Reason Like a Radiologist

Published Apr 2025

Takeaways

intuitive approach : instead of direct X-ray-to-report, leverage CoT to get structured thinking right.
extension is LIMITED : fixed workflow with a small set of predefined labels and anatomical regions; does not generalize to other modalities.

Three-stage method:

Medical Concept Learning (MCL), a SFT with rewriting a report into a structured CoT (Finding, Disease Category, Anatomical Region)
1. Disease Category = 14 clinical labels derived from CheXpert (Irvin et al., 2019):
  
  pneumonia, fracture, consolidation, cardiomegaly, no finding, pleural other, pneumothorax, atelectasis, support devices, edema, pleural effusion, lung lesion, and lung opacity
2. Anatomical Region = 12 areas based on prior work (STREAM: Yang et al., 2025):
  
  abdomen, cardiac silhouette, left apical zone, left hilar structures, left lung, mediastinum, right apical zone, right hilar structures, right lung, whole lung, spine, and trachea
3. Example: Findings (“Lungs are low in volume”) → Disease (Atelectasis, via intermediate concepts like collapse and mediastinal shift) → Anatomy (Whole Lung)
Spatially Verifiable Reinforcement (SVR), a RL (GRPO) that enforces that the location also gives an accurate bbox prediction.
1. Interestingly, it only rewards with IOU and format reward, but NO “correctness” reward.
2. I guess the goal of this stage is to reinforce the structured parser and accurate bbox.
Report adaptor, a LORA that makes an LLM “talk” the same way as a report, instead of in a structured language like MCL.

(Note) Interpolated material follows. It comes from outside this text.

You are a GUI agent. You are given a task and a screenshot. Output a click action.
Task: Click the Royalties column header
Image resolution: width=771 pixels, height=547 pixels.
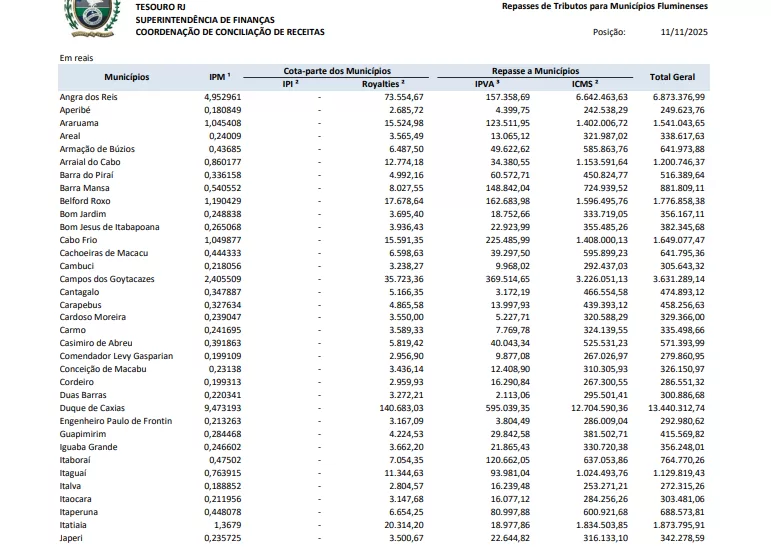[x=381, y=84]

Only LORA on the language part works the best.

For stages 1 and 2:

MS-CX (https://arxiv.org/abs/2204.09817): MIMIC-CXR (https://physionet.org/content/mimic-cxr-jpg/2.0.0/), includes 1,162 image–sentence pairs with annotated bounding boxes and a corresponding medical phrase.
LATTE-CXR (https://physionet.org/content/latte-cxr/1.0.0/): built from MIMIC-CXR and REFLACX, includes 13,751 verified bounding box annotations aligned with radiological findings

For stage 3, Language LORA:

MIMIC-CXR comprises 377,110 chest X-ray images paired with 227,835 radiology reports
IU X-Ray (https://openi.nlm.nih.gov/): 7,470 images and 3,955 reports

Interestingly, LORA alone works pretty well.

Considering LORA has the most data, it makes sense: 230k vs ~15k.

Achieved CE metrics with F1 score of 0.412 on MIMIC-CXR and 0.610 on IU X-ray.

This seems low, but is actually ranked top-tier in each benchmark.

According to a concurrent paper, Medical Report Generation Is A Multi-label Classification Problem (https://arxiv.org/pdf/2409.00250), training a ResNet50 for label classification on these datasets with poor precision contributes to a very long-tailed distribution.

According to GPT, these two benchmarks are noisy/challenging in nature, and human experts have a consistency of ~0.5-0.6 on MIMIC-CXR.